Do we need to pay a lot of attention to WHY we do these things that do not serve us? Perhaps, but not necessarily so. Patterns can be changed with focus and intention. A much more satisfying way of being is in choosing the way we want to be—the wellness model, not the way we do not want to be—the illness model, but in order to do that, we must breathe through any resistance to change. New ways of feeling, unfamiliar territory within our body, can cause anxiety, as the energy created from the new experience is "intolerable." (This would be Wilhelm Reich's way of putting it.)

Our body's resistance to excessive energy is, to us, often scary and unsettling. Our toleration for joy and happiness is limited and needs gradual increasing—a gradient approach. (I refer to this as "raising one's energy thermostat.") But when we do address it, we can change the way we think and feel so quickly that even one session of consciously directed breathing can be equal to years of formal psychotherapy. This is another reason why psychotherapists are fast learning how to use the breath as a tool for transformation. The Breathing Exercise # 2 (a.k.a., Tibetan Caffeine) is a dependable way to increase one's energy without it causing problems with energy overload.

Krishmamurti said, “Meditation is easy, we just complicate it." See here. And it is the same for feeling the way we want to feel. You CAN, in many if not all ways, choose the way you want to be. This takes time and intention. One's "nature" stems from the idea of natural. But one’s “natural” breathing pattern is not necessarily healthy. It can either be distorted or balanced and sequential. With conscious attention to your breathing, the lead horse in your team of horses called your autonomic nervous system, being "who you really are" becomes more aligned with your "healthy" nature. This nature needs the support of healthy breathing lest the lead horse guide the others towards the perils of mountain chasms or the glue factory. A primary secret of self-directed states of mind and being lies in choosing our thoughts and the way we use our breathing.

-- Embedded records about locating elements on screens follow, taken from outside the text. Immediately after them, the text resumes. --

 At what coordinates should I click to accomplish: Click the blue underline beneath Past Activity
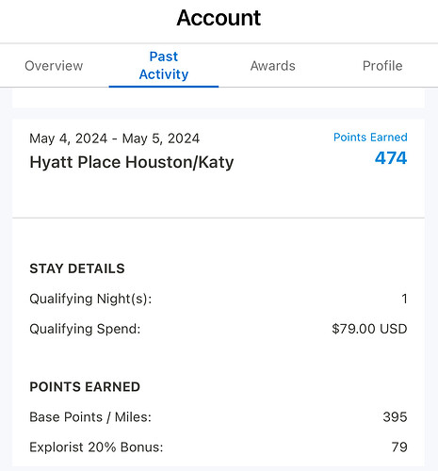click(164, 87)
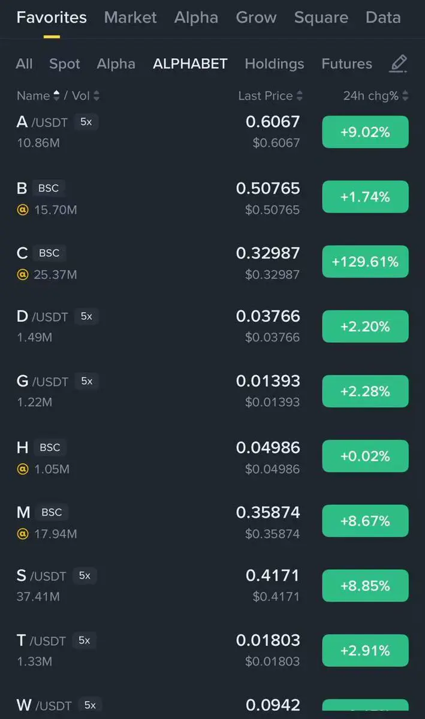425x719 pixels.
Task: Open the T/USDT pair row
Action: 212,651
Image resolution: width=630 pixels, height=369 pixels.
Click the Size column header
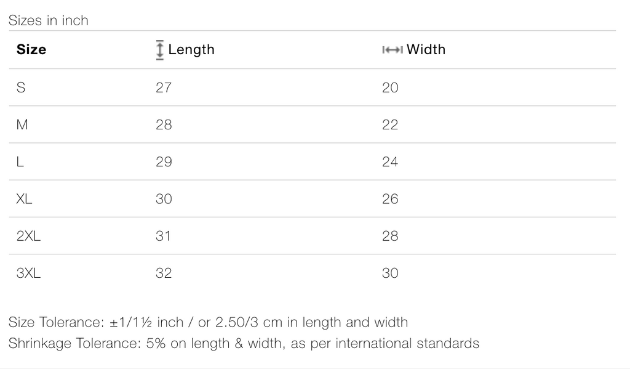(x=31, y=50)
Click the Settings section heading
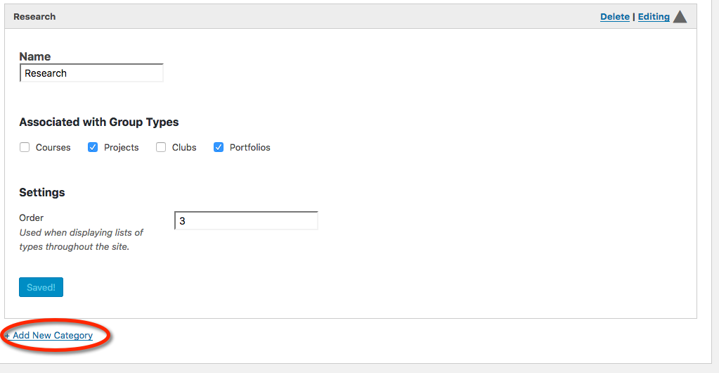The image size is (719, 373). (x=42, y=192)
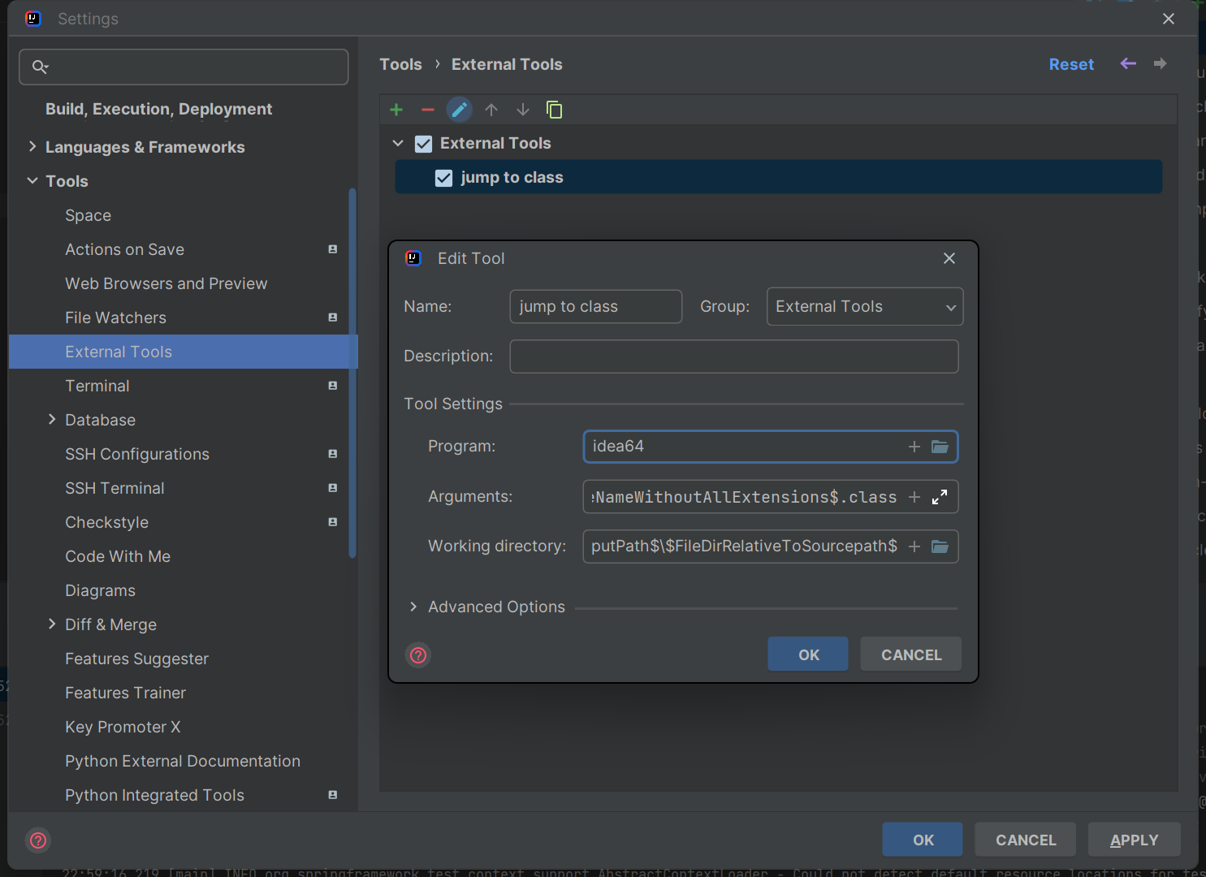Toggle the jump to class checkbox
The height and width of the screenshot is (877, 1206).
click(x=443, y=178)
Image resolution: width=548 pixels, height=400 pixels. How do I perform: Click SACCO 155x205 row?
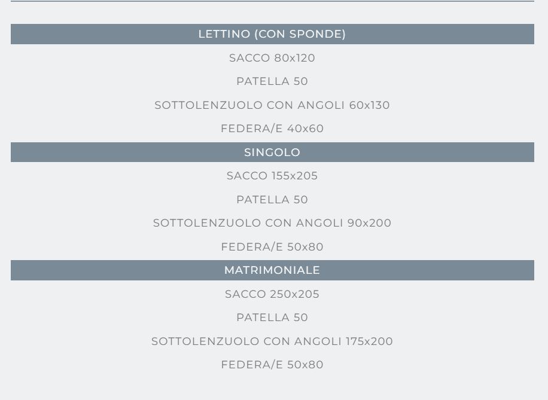click(272, 175)
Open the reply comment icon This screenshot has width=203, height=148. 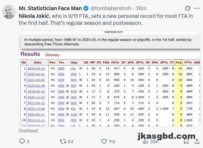click(22, 141)
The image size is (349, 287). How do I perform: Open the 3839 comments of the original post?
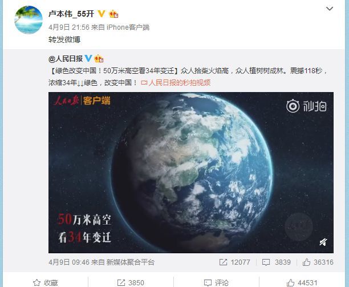pos(276,262)
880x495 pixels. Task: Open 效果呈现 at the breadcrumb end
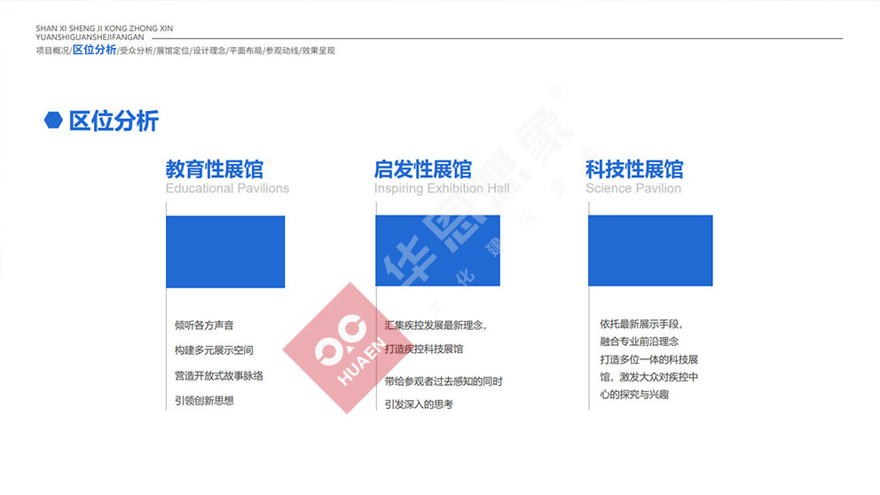click(318, 51)
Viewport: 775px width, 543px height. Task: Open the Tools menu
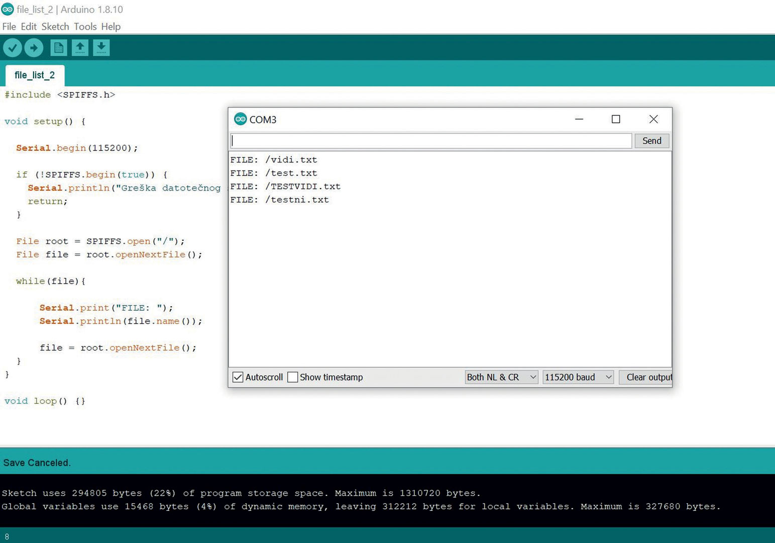85,27
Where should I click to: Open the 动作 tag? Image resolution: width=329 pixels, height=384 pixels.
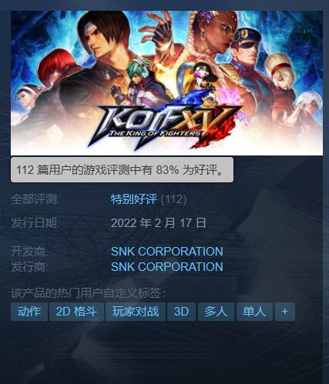[29, 312]
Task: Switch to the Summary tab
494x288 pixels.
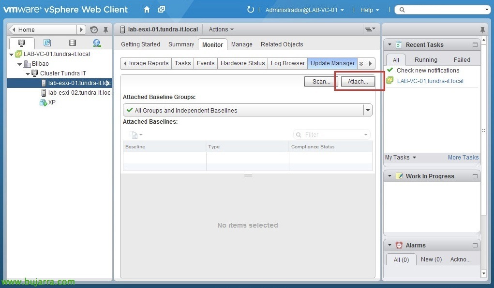Action: pos(181,44)

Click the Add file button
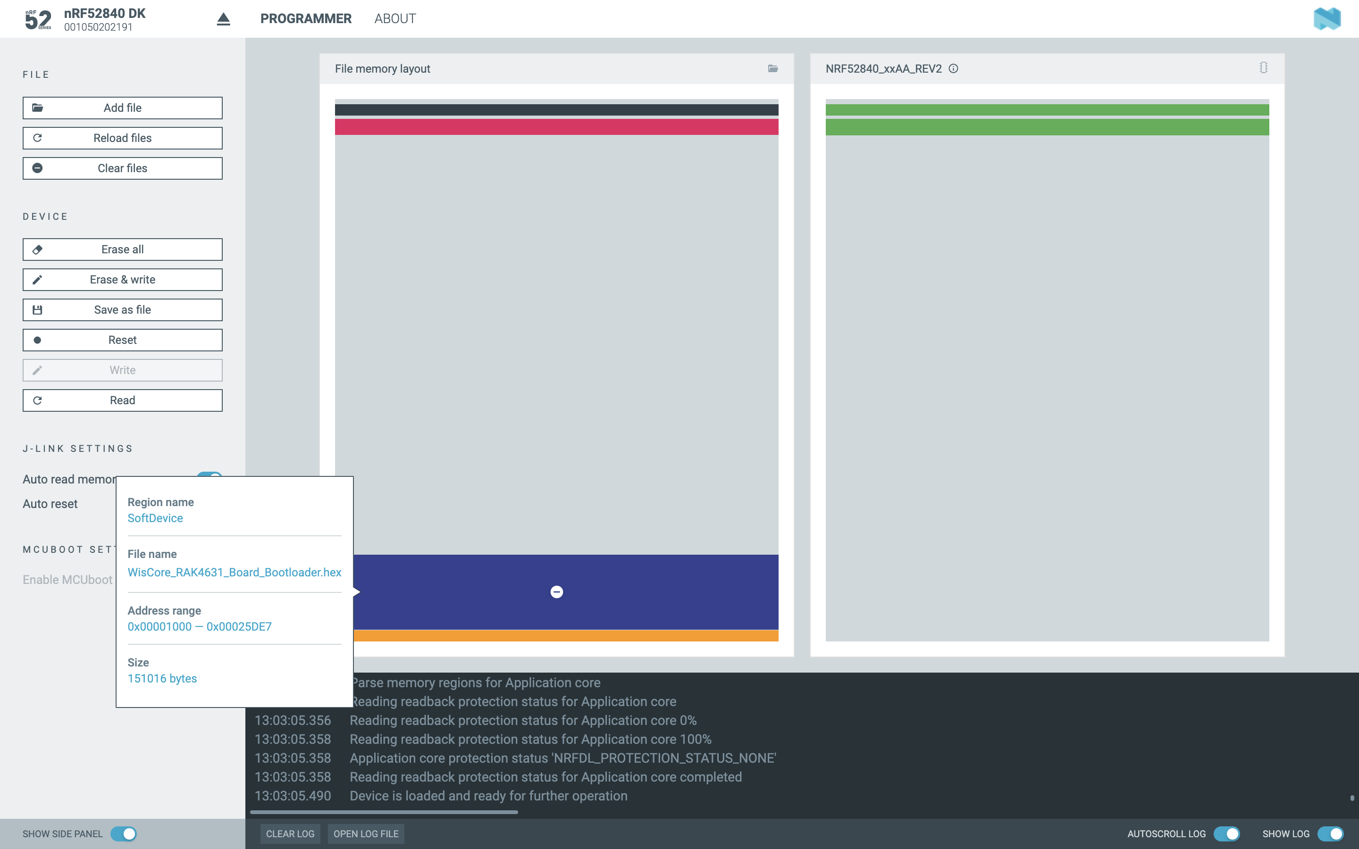coord(122,108)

In the extreme, people with OCD (Obsessive Compulsive Disorder) generally have accompanying disabilities. In fact, 69% of people with OCD also have additional disorders such as anxiety disorders, depression, or tic disorders. Haliburn, J. (2000). Journal of the American Academy of Child and Adolescent Psychiatry, Vol 39 (1), 13-14.

Trust me in this. You CAN be the way you want to be. Never give up hope for that. Never. Think of the way you want to be and gently BREATHE into it, again and again and again. Let the out-breath be a letting go of tension and an expression of that new way of being.

Breath is life. I encourage everyone to study the breath. Try many of our different breathing-development techniques and exercises and see which ones work best for you. But be careful of the ones that may restrict yourbreathing and/or voice. The way you learn that is to develop your breathing and if the later technique of exercise does not feel right then you know not to do it.